見出し画像

「写真を撮らないで!」

 私の家は山手線の駅から徒歩圏内だが「繁華街」ではなく、住宅もマンションも団地も建っているような土地柄。決して外国人観光客が目指してくるようなトコロではない。

 我が家のナナメ前には区立の保育園がある。先日の朝、会社に寄らずダイレクトに会合先へ向かうため普段よりずっと遅い時間に家を出たところ、園児のお散歩行列とすれ違った。10人ほどがお揃いの帽子とスモックを着ていて、それはなんとも微笑ましい。

 引率の女性保育士さんがラミネート加工したカードのようなものを胸からぶら下げているのに気がついた。カメラのイラストに大きくバツ印をつけ、「No Photo」的な英語が書いてある。

 なるほど。

 昨今はこんな静かな町にも浮かれた外国人観光客がやってきて「Oh、カワイイデスネ」とばかりに子どもたちの写真を撮るのかもしれない。無断でパシャリパシャリと写真を撮るのはマナー違反だし、なによりSNS全盛のこの時代に子どもたちの写真がネット上にバラまかれるのは危険だ。

 コロナ禍前に佛道仲間と観音霊場を巡拝していた際のことを思い出した。

 先頭の“先達”(引率者)は丸笠姿に錫杖を持っていたうえ、私たちはお遍路さんの白衣を着ていたので、これを目にした外国人に「一緒ニ写真ヲ撮ッテクダサイ!」とお願いされた。フレンドリーにお受けして写真に収まったので、きっと誰かのインスタグラムに載ったんだろうな。旅行客の立場になって考えれば、日本観光の目玉でもある東京の大寺院でこんな白衣の集団に出くわしたら、確かに写真を撮りたくもなるだろう。

 もうひとつ。

 スキューバダイビングブーム真っ最中だった30年ほど前、会社の仲間とヤップ島を訪れた際のこと。

 いまはどうなっているのか知らないが、当時はグアムやサイパンと違って訪れる人も少ない島。石の通貨もまだ使われていると聞いた。上半身裸で腰蓑のような民族衣装を着た人も時折見かける。マイクロバスに乗って島内観光した際に、運転してくれたガイドさんに「あのトラディショナルなスタイルの人と写真を撮りたいです」とお願いした。「さすがに『裸の人』とは言えないよねえ」などと日本語でケラケラと話していたところ、ある民家の前で車が停まった。「ちょっと待っててね」と車を降りたガイドさん、しばらくすると民族衣装を着た20歳ほどの美しい娘さんを連れてきたのである。お嬢さまだという。これには一同で口をアングリ。そこまで頼んだつもりはなくても、結果として可愛い女の子を無理やり裸にしてしまっただけに、「ありがたい」というよりも「申し訳なかった!」という気になったもの。もちろんそれは民族衣装、そんな気分で眺めること自体がイヤらしいのだが。

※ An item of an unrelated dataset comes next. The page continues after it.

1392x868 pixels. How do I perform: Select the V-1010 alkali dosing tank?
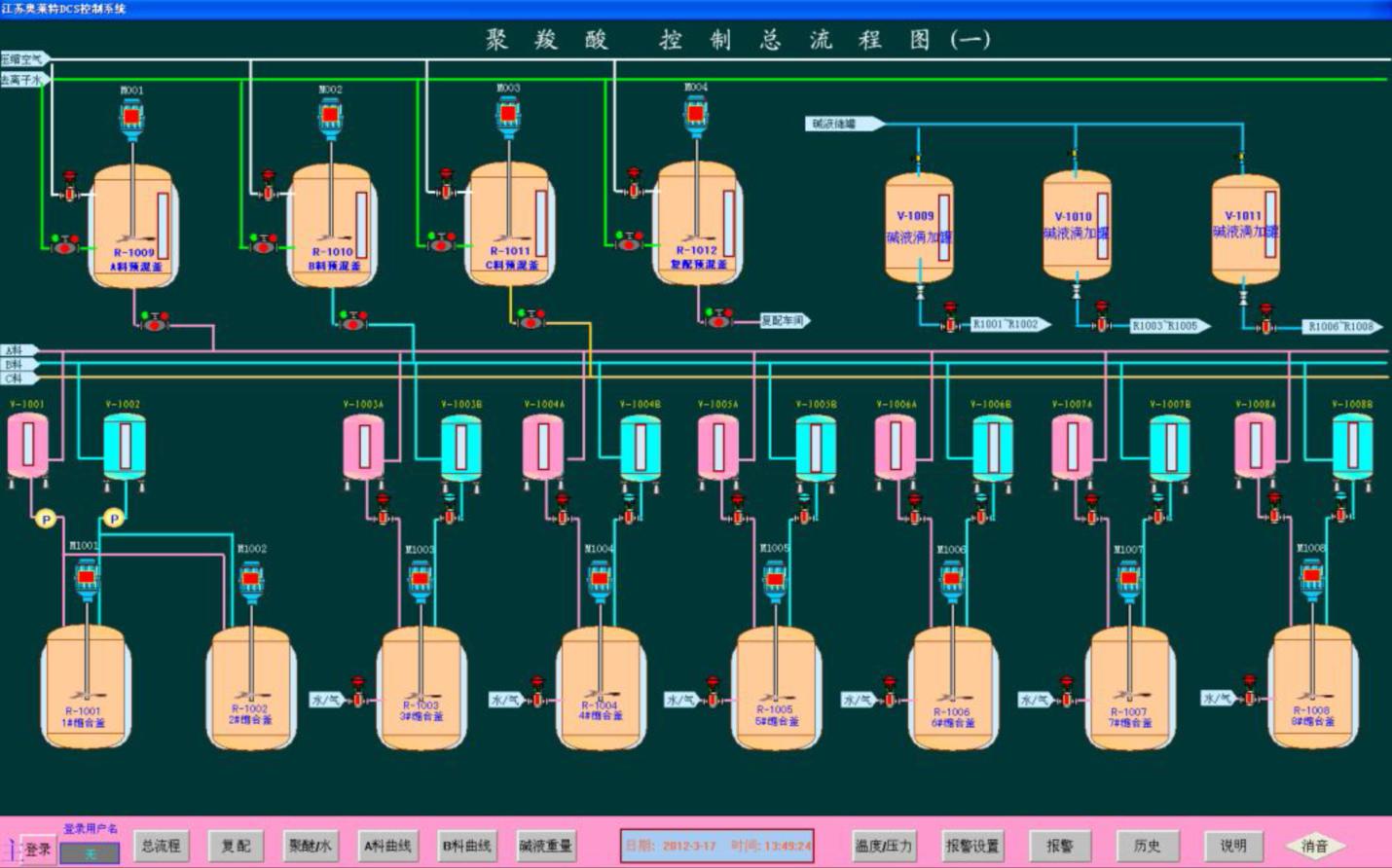(x=1076, y=226)
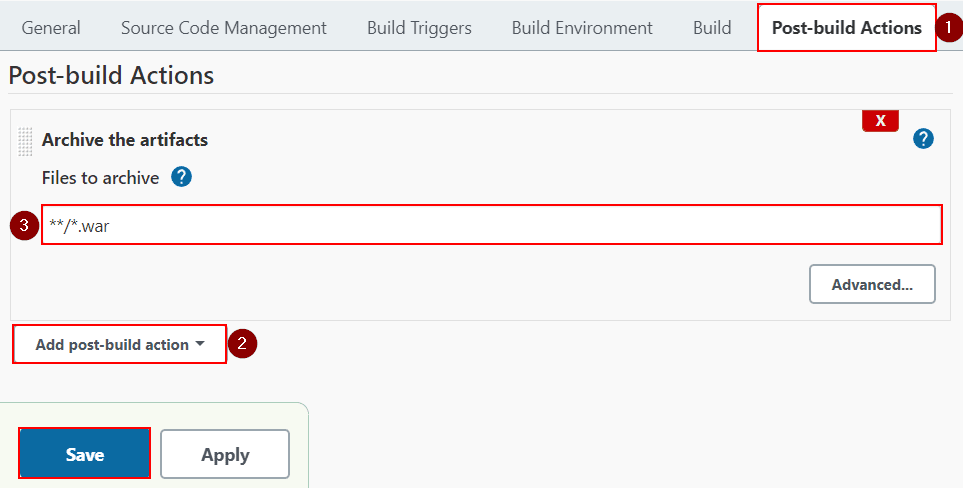Viewport: 963px width, 488px height.
Task: Show help for Files to archive
Action: tap(181, 177)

 旅先で浮かれるのは仕方がない。それどころか、“日常を離れて浮かれるために”私たちはわざわざ時間とカネをかけて観光旅行に出かけるのだ。

 それでも。

 訪れた国では、ローカルの方への敬意を忘れるほど浮かれてしまっていまいか。立ち止まって考えをめぐらせる余裕を持たなくてはいけない。カードをぶら下げた保育士さんを見ながらそんなことを考えていた。
(23/6/9)

この記事が気に入ったらサポートをしてみませんか?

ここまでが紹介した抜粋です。